# start of Data listing

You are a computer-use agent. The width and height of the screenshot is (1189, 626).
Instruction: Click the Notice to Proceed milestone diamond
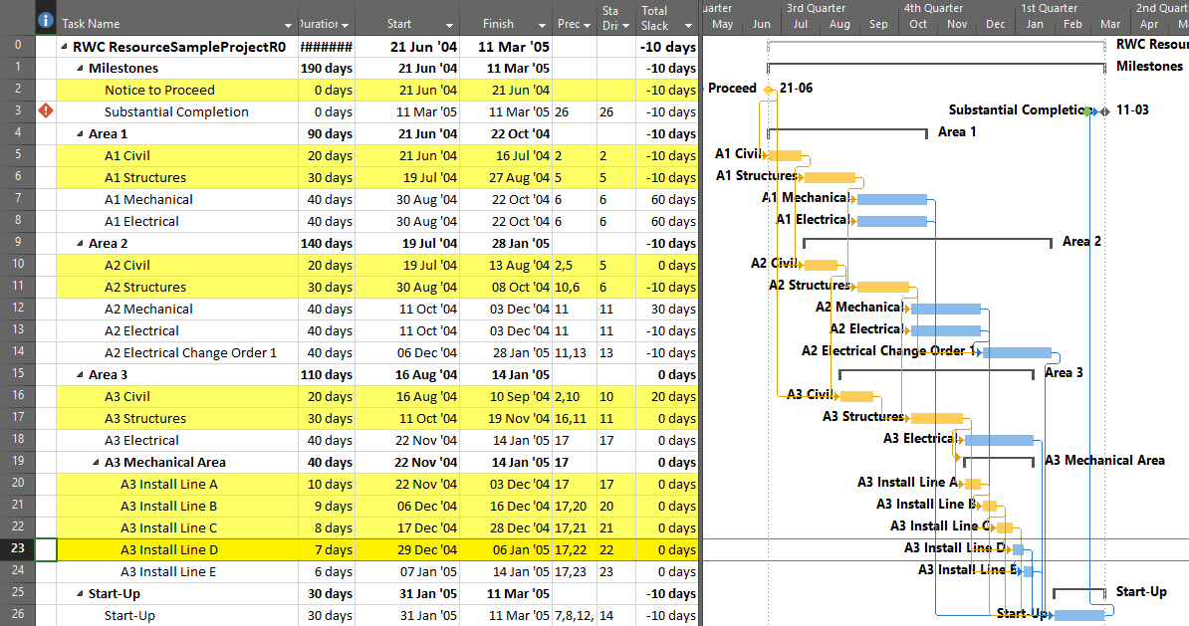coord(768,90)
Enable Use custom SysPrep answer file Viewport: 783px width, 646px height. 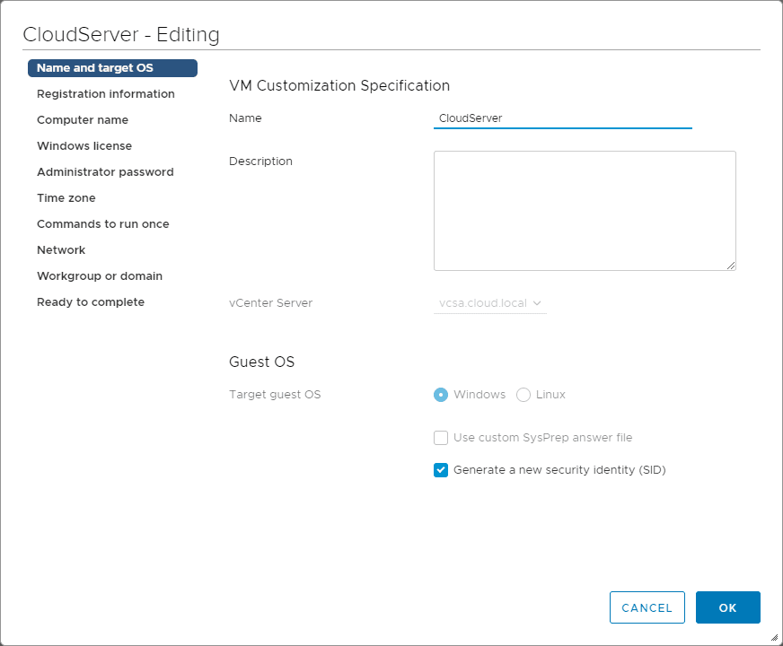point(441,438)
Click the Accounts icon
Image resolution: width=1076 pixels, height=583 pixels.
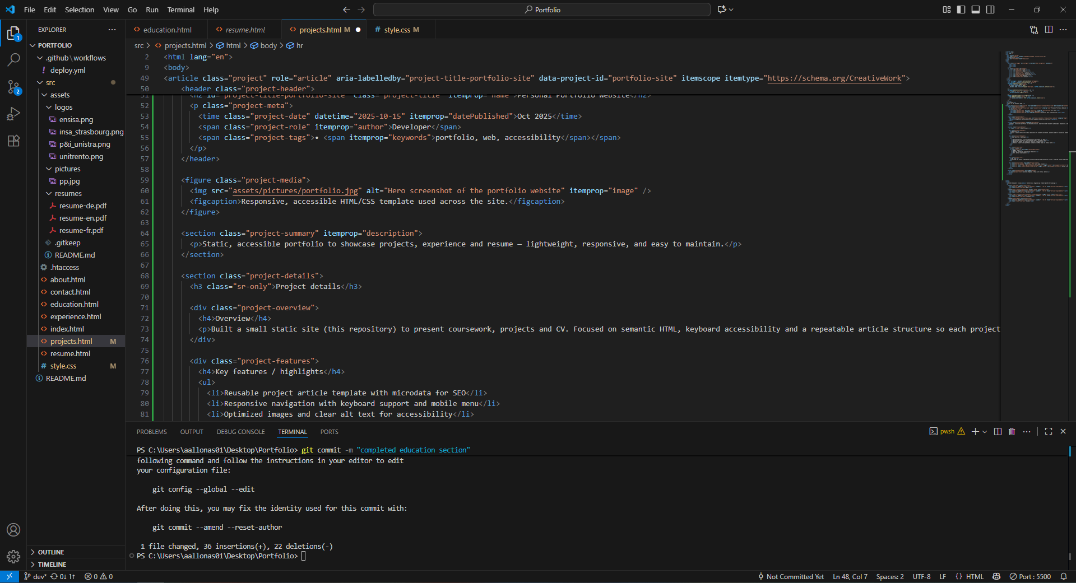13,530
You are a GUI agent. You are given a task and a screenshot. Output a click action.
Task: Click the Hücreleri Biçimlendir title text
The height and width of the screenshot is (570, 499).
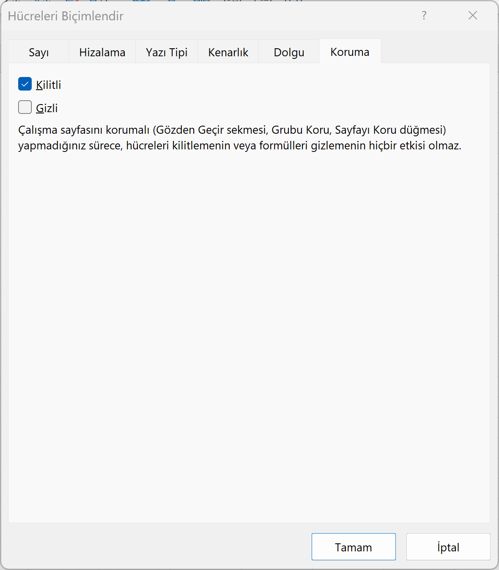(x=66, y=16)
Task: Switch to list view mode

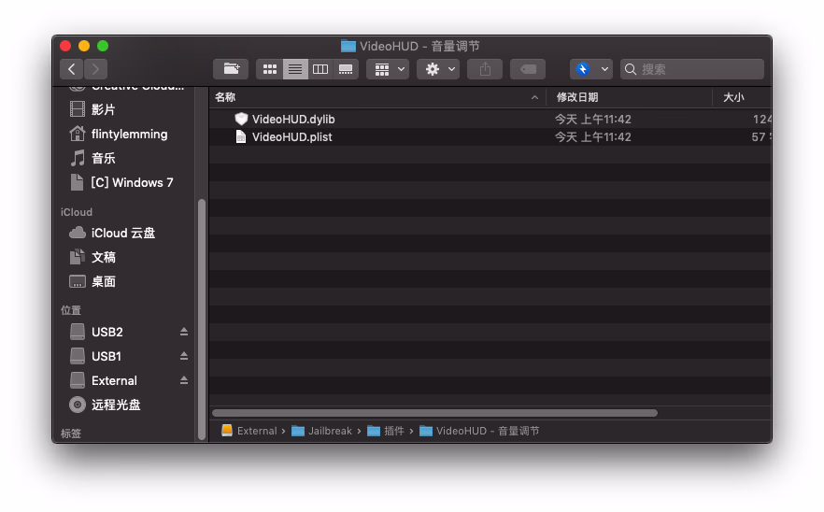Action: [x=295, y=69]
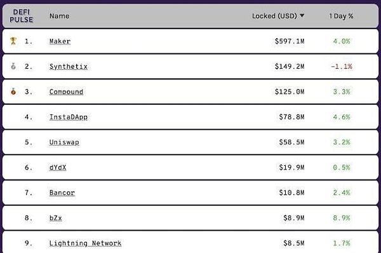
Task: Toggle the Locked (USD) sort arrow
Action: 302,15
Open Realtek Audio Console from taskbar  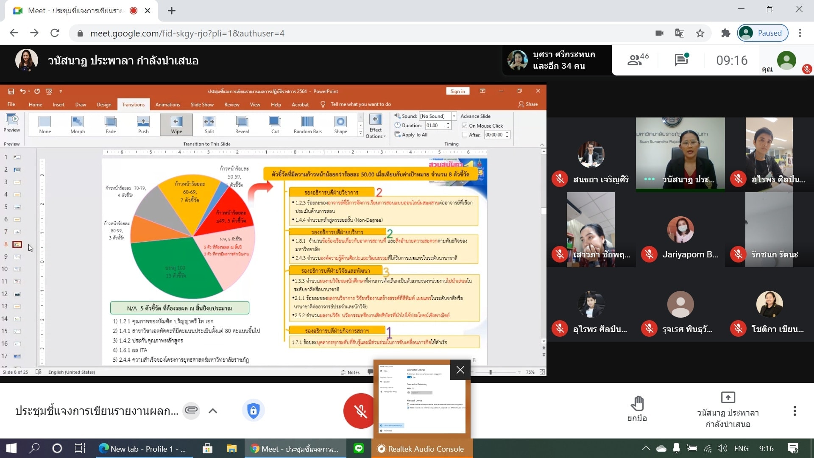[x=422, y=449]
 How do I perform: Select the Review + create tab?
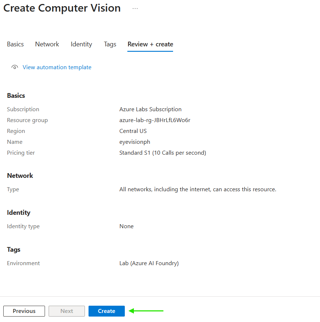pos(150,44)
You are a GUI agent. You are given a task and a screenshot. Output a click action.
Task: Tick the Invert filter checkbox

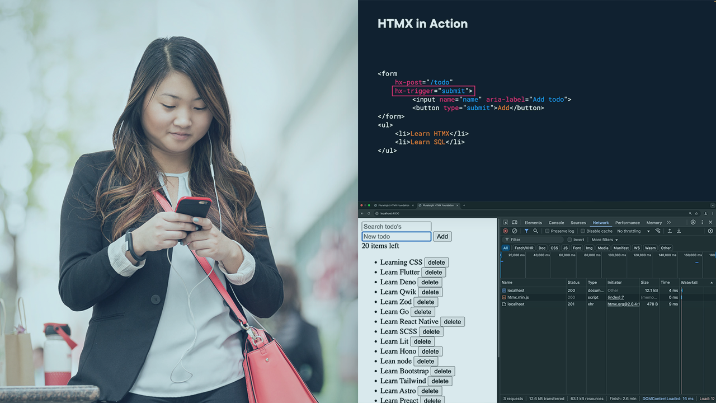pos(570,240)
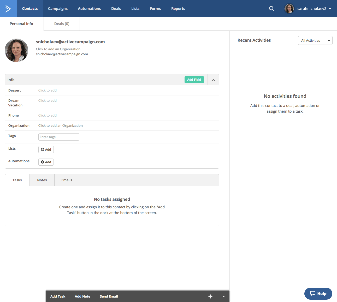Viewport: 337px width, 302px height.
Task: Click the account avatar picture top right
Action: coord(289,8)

# end of Data listing

# Job
Rewrite the rows from the line containing "How do I perform: Select" down to the end of the rows, replacing "checkbox" with "check box" and leaving everything else unchanged. Leave the pictures out of your answer.

# Exercise result
 How do I perform: Select the Review + create tab?
pos(150,44)
You are a GUI agent. You are given a task and a screenshot. Output a click action.
Task: Tick the Invert filter check box

pos(570,240)
Viewport: 337px width, 302px height.
Task: Click the account avatar picture top right
Action: coord(289,8)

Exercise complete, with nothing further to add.